Iran as a founding member of the NPT is more than fully committed to all its obligations under the Treaty and is in the meantime determined to vigorously exploit its inalienable right to use nuclear energy for peaceful purposes.

 

            In its attempt to develop its indigenous peaceful nuclear capability Iran has been in constant cooperation with the IAEA and has fully complied with its obligations under its safeguards agreements. This cooperation has advanced in parallel with the progress in developing our national peaceful capabilities. The IAEA is fully briefed of our long term plans.

 

            Let me reiterate here in a solemn way that, unlike some others, we consider the acquiring, development and use of nuclear weapons inhuman, immoral, illegal and against our very basic principles.  They have no place in Iran’s defence doctrine.  They do not add to our security nor do they help us to rid the Middle East of weapons of mass destruction, which is in our supreme interests. We have no hidden agenda and do not seek nuclear weapons, and most certainly we do not accept or tolerate allegations by those who have clearly placed themselves outside the law.

 

            Iranians know that more capability necessarily prompts more responsibility.

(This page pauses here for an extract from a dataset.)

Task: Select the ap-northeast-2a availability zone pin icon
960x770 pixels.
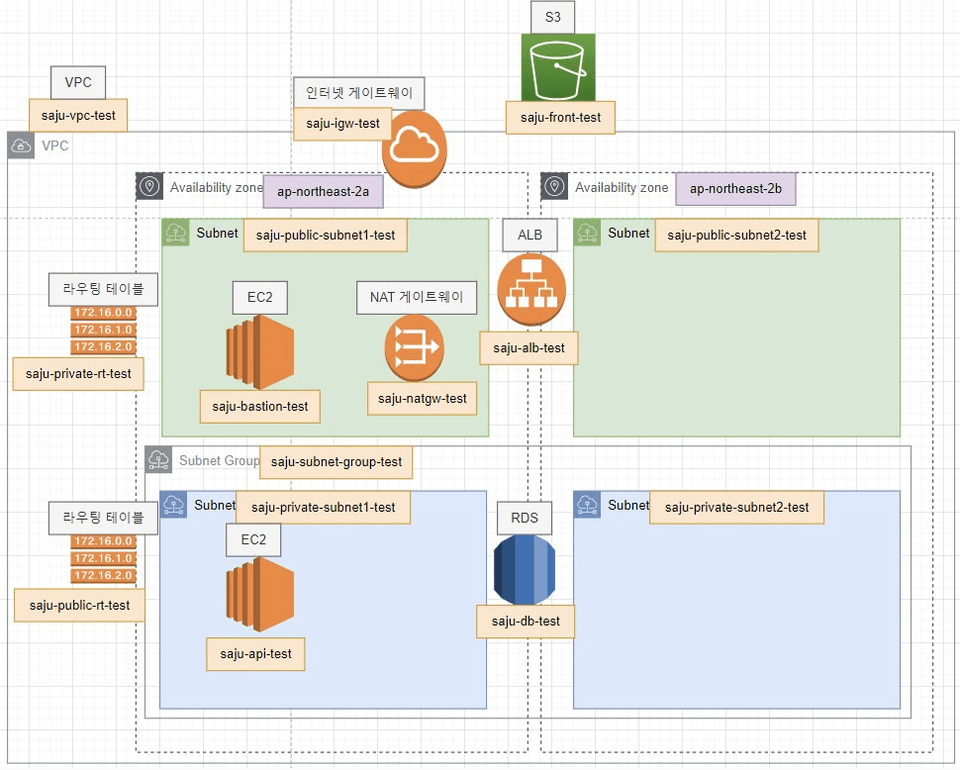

We would prove that accountability is part and parcel of our quest for full nuclear technology for peaceful purposes. We are enforcing our national laws and regulations on the control of nuclear and radioactive material and equipments. We welcome any constructive interaction with other parties including the Nuclear Supplier Group.

 

            The NPT 2000 Review Conference reaffirmed that “IAEA is the competent authority responsible for verifying and assuring, in accordance with the statute of IAEA and the IAEA safeguards system, compliance with its safeguards agreements with States parties undertaken in fulfilment of their obligations under article III, paragraph 1, of the Treaty, with a view to preventing diversion of nuclear energy from peaceful uses to nuclear weapons or other nuclear explosive devices” and we believe that the IAEA provides the only appropriate mechanism to address any possible question or concern.

 

            In reaction to the report recently submitted by the Director General of the IAEA, questions have been raised on detailed aspects of the Iranian peaceful projects at the Board of Governors. The DG is to report back in June. In the meantime we are providing substantiated information in great detail and with complete transparency to address the questions in order to reassure those states, who have raised them in good faith, of our full compliance.

 

We cannot however convince those who have other agendas in bringing subjects relevant to the IAEA, to this body. Are they trying to promote the NPT regime through undermining the NPT apparatus, which is designed to look into questions regarding compliance and which in fact at this very time is conducting its task? What is the real reason to distort the needed focus of the NPT Prepcom from its main duty?

 

            Let me ask some concrete questions: How many nuclear weapon states other than the United States have prescribed the use of nuclear weapons in conventional conflicts and developed new types of nuclear weapons compatible with its combat scenarios? None. Which other nuclear weapon states have named non-nuclear weapon states parties to the NPT as the targets of their nuclear weapons? None. Which other nuclear weapon states have sought to utilize outer space for nuclear purposes more than the Unites States? None. How many Nuclear Weapon States other than the United States have legislatively rejected the CTBT and practically doomed its future? Why did the United States through its unilateral withdrawal from the ABM and its abrogation of step 7 of the 13 steps threaten the strategic stability of the world? Which NPT party other than the United States has left such a record of undermining so many international instruments, on disarmament and other issues alike? None.

 

            Are these not the relevant questions that should be dealt with at this Prepcom and other NPT meetings?

 

Let’s be examples for others by deeds, not words and polemic.

 

            I thank you Mr. Chairman.